— start of Records provided —

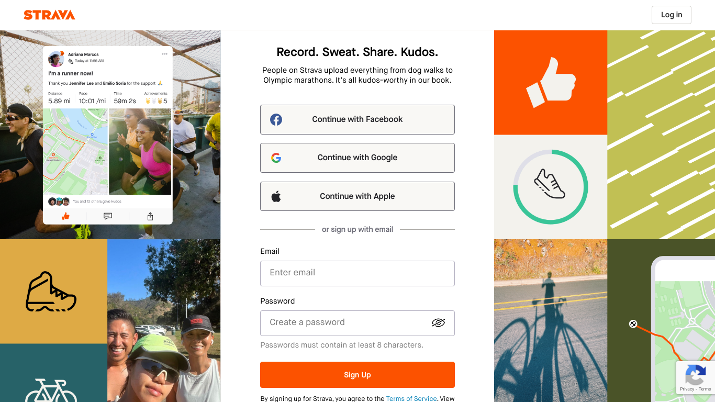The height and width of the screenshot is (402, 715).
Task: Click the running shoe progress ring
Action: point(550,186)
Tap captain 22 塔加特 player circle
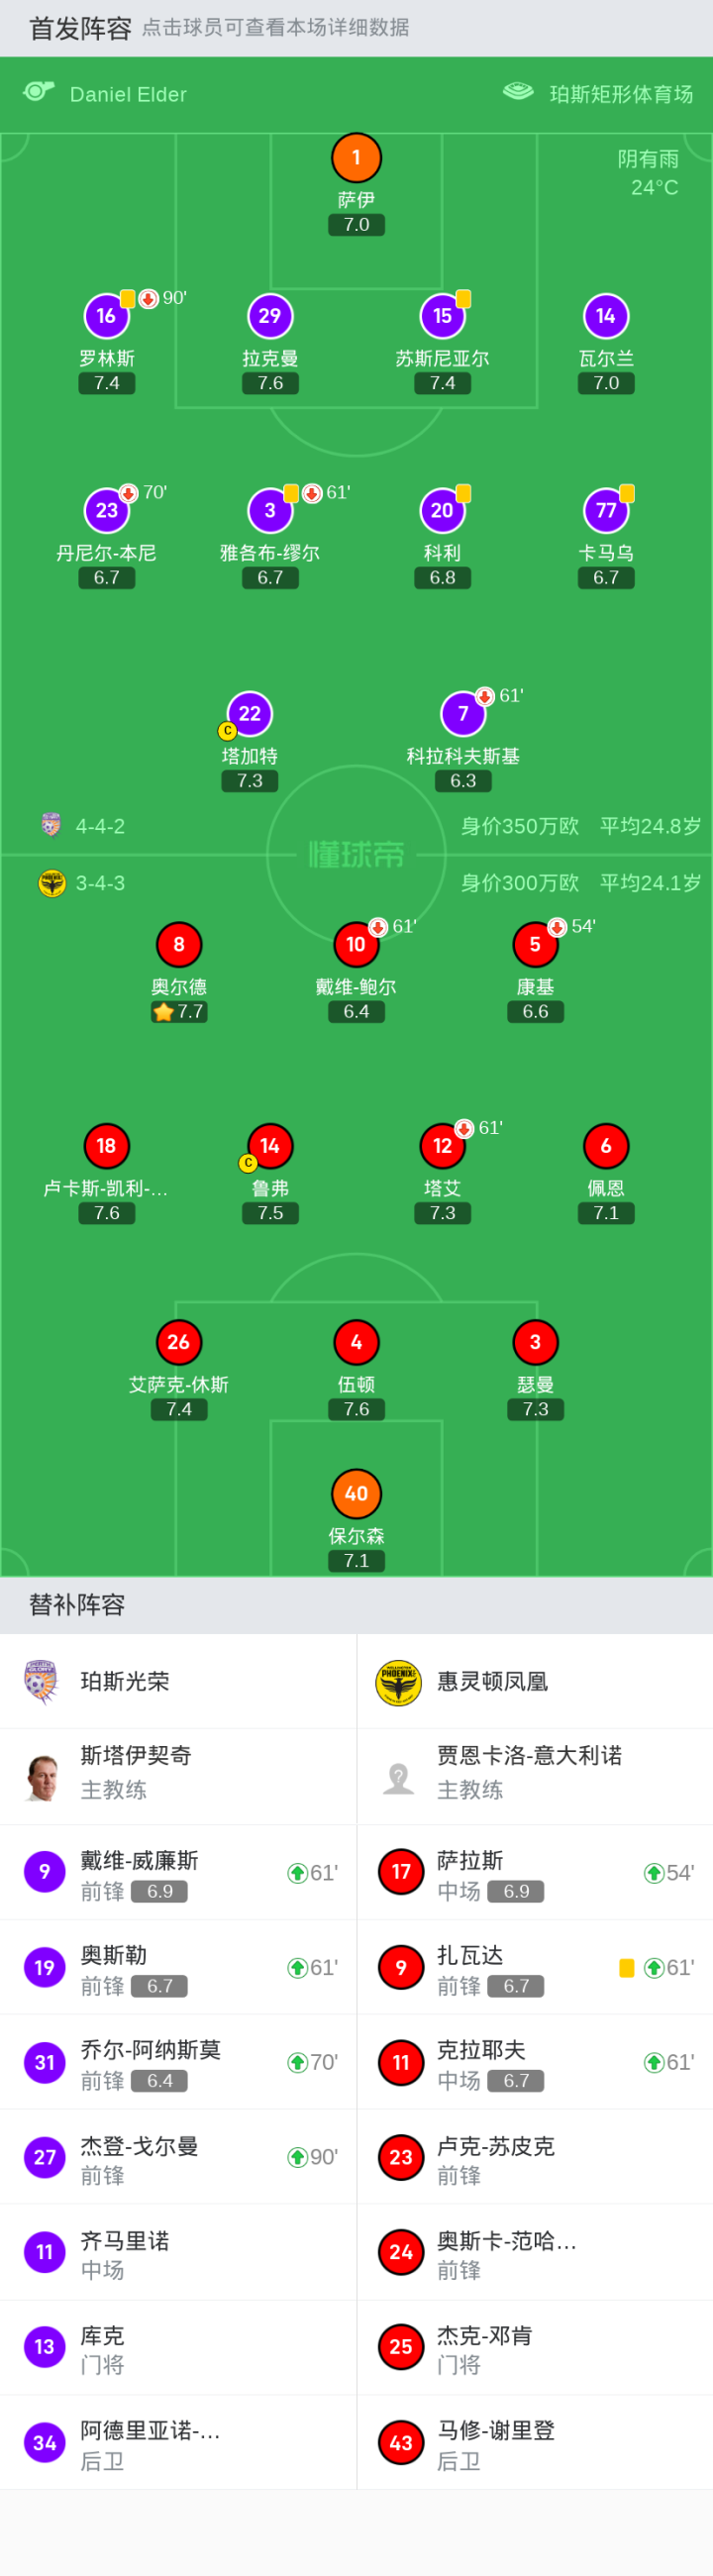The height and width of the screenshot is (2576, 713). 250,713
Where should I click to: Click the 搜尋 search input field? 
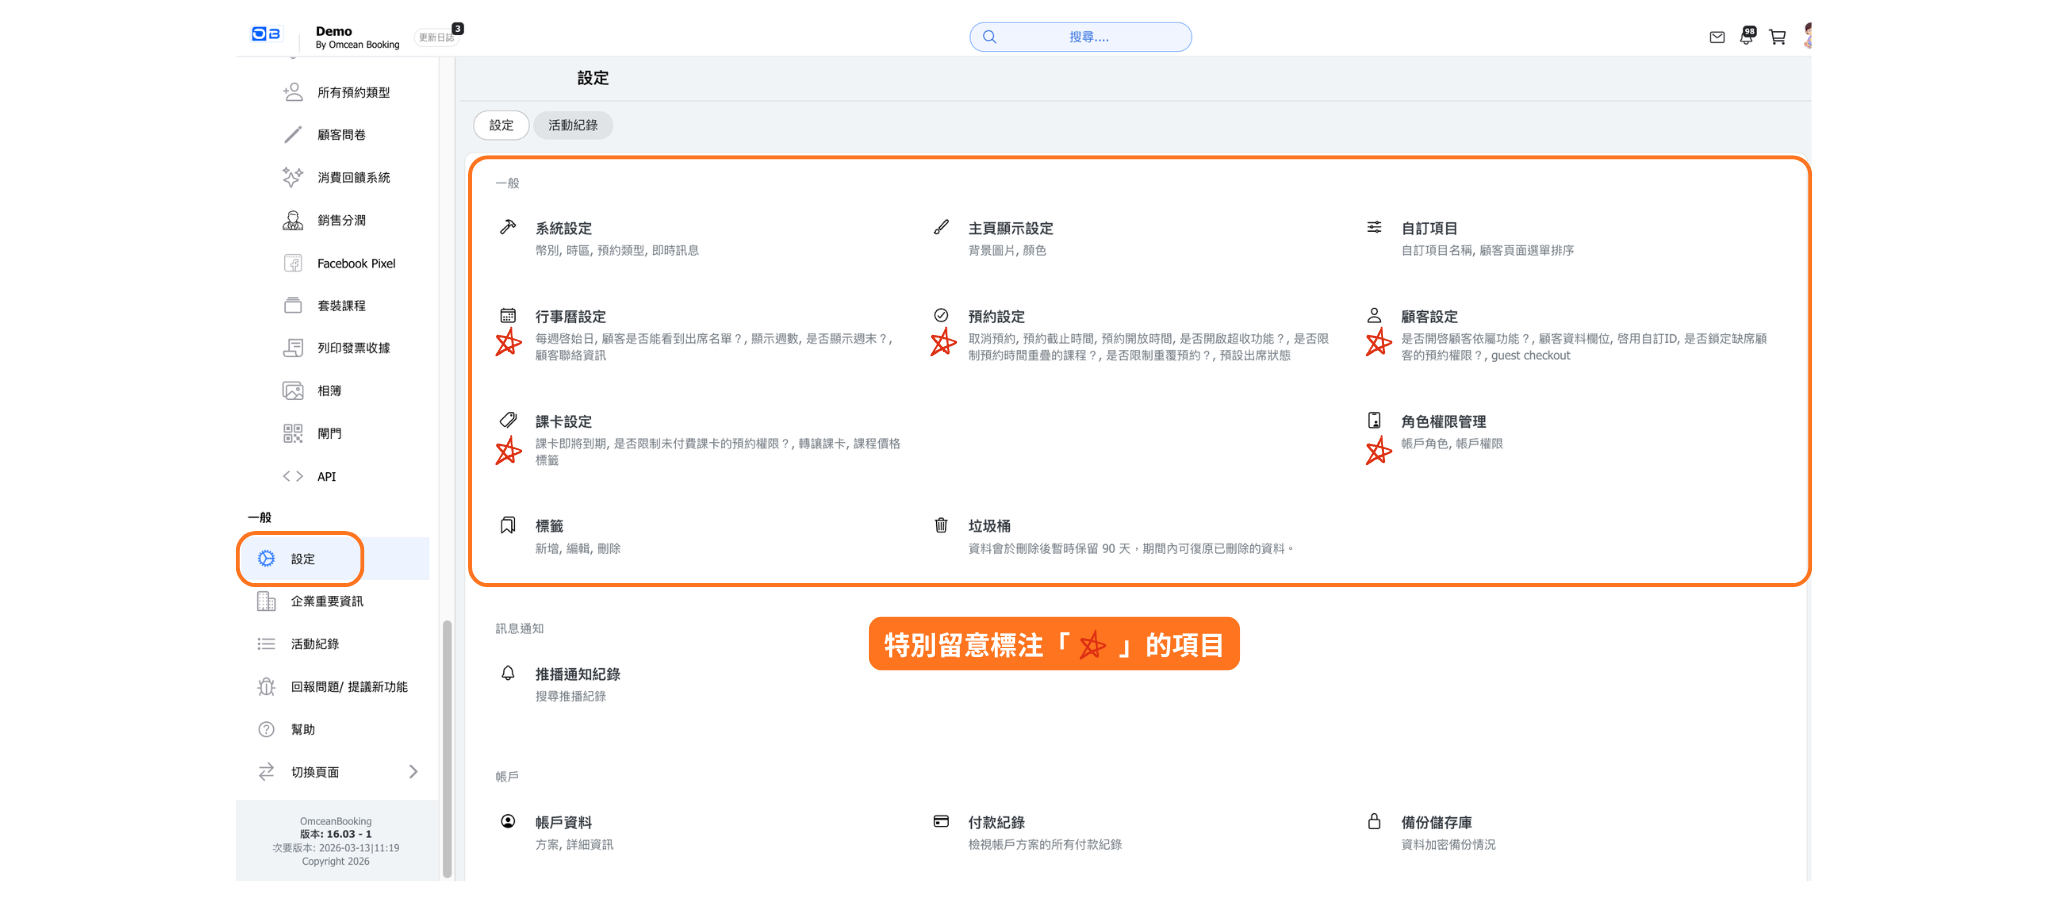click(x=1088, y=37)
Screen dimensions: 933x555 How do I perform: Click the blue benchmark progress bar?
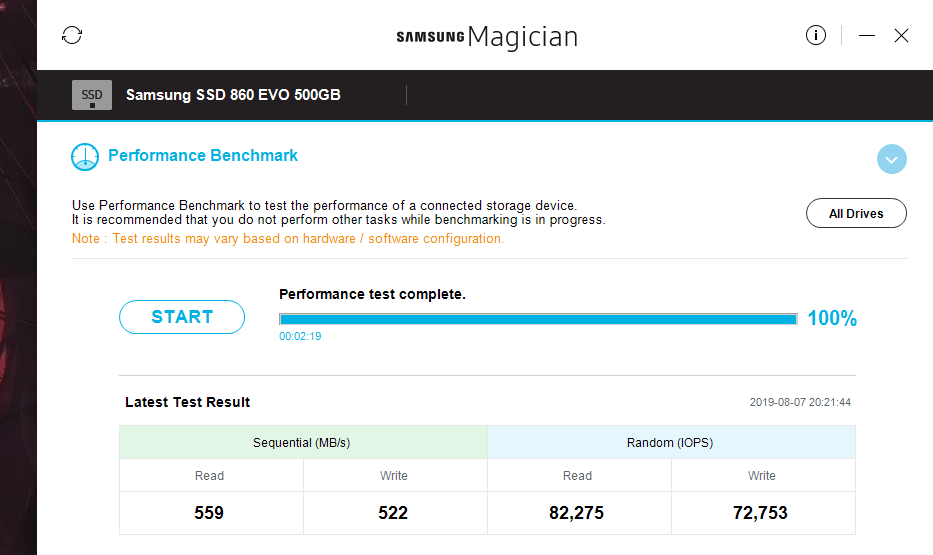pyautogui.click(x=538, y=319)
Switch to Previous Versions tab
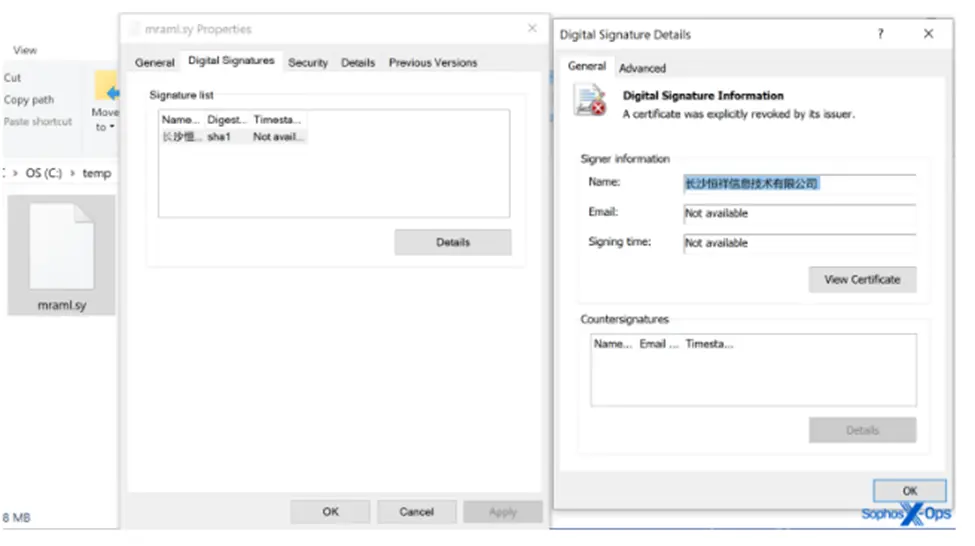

— end of Records provided —

### [Exercise prompt]
Reproduce every line of the listing above verbatim, omitting the pictures from your answer.

### [Answer to this problem]
The height and width of the screenshot is (402, 715).
Task: Click the running shoe progress ring
Action: point(550,186)
Tap captain 22 塔加特 player circle
The height and width of the screenshot is (2576, 713). 250,713
Where should I click to: Click the 搜尋 search input field? 
click(x=1088, y=37)
Screen dimensions: 933x555 How do I perform: Click the blue benchmark progress bar?
pyautogui.click(x=538, y=319)
Switch to Previous Versions tab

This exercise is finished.